The project’s approval, which comes 10 years after its first pitch, marks “a new era” in the search for hidden particles, according to its leader Professor Andrey Golutvin.

Prof Golutvin, from Imperial College London, said: “SHiP has the unique possibility to solve several of the major problems of Standard Model of particle physics and we have the prospect of discovering particles that have never been seen before.”

Why is the experiment happening?

CERN, located near Geneva in Switzerland, is already home to the world’s largest particle accelerator – the Large Hadron Collider (LHC).

The LHC, which started operating in 2008, discovered the so-called “God particle” – the Higgs boson – which enabled researchers to better understand where matter gets its mass from.

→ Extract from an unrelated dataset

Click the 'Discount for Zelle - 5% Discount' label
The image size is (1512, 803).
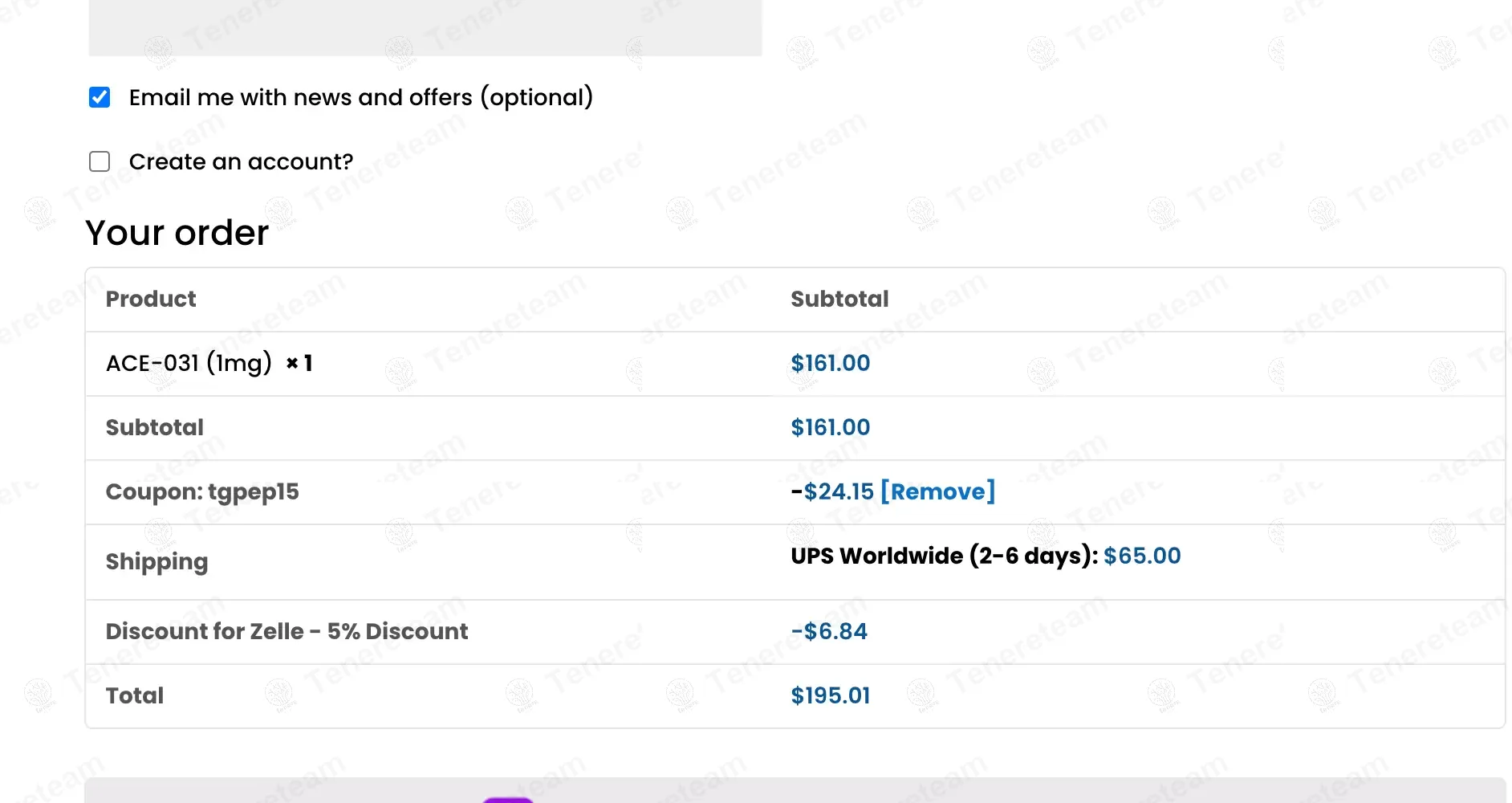tap(287, 631)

CERN staff walk in the LHC (Large Hadron Collider) tunnel during a visit at the Organization for Nuclear Research (CERN) in Meyrin, near Geneva April 10, 2013. As hundreds of engineers and workers start two years of work to fit out the giant LHC particle collider to reach deep into unknown realms of nature, CERN physicists look to the vast machine to unveil by the end of the decade the nature of the mysterious dark matter that makes up a quarter of the universe and perhaps find new dimensions of
Image:CERN staff walking in the Large Hadron Collider tunnel in 2013. Pic: Reuters

However, it has still been unable to find out more about the secrets of dark matter and dark energy – little known forces and particles that would allow scientists to have a better understanding of the universe.

And those undetected forces and particles make up around 95% of the universe.

CERN have already put forward proposals for a new £17bn “supercollider” called the Future Circular Collider (FCC) which it hopes will help it uncover those mysteries – but that isn’t set to be constructed until the 2040s.

The hope is the SHiP experiment, which is significantly cheaper, will help the LHC find some non-Standard Model particles while the wait for the FCC goes on.

Professor Golutvin said: “Hidden sector theories give us the prospect of solving problems of the Standard Model and as time has passed, and we have not observed new particles at the energy-frontier, the case for exploring this area has been getting stronger and stronger.”

What is it looking for specifically?

The SHiP experiment is designed to be very broad in its search, looking for a range of particles that only interact very weakly with regular matter, including potential dark matter.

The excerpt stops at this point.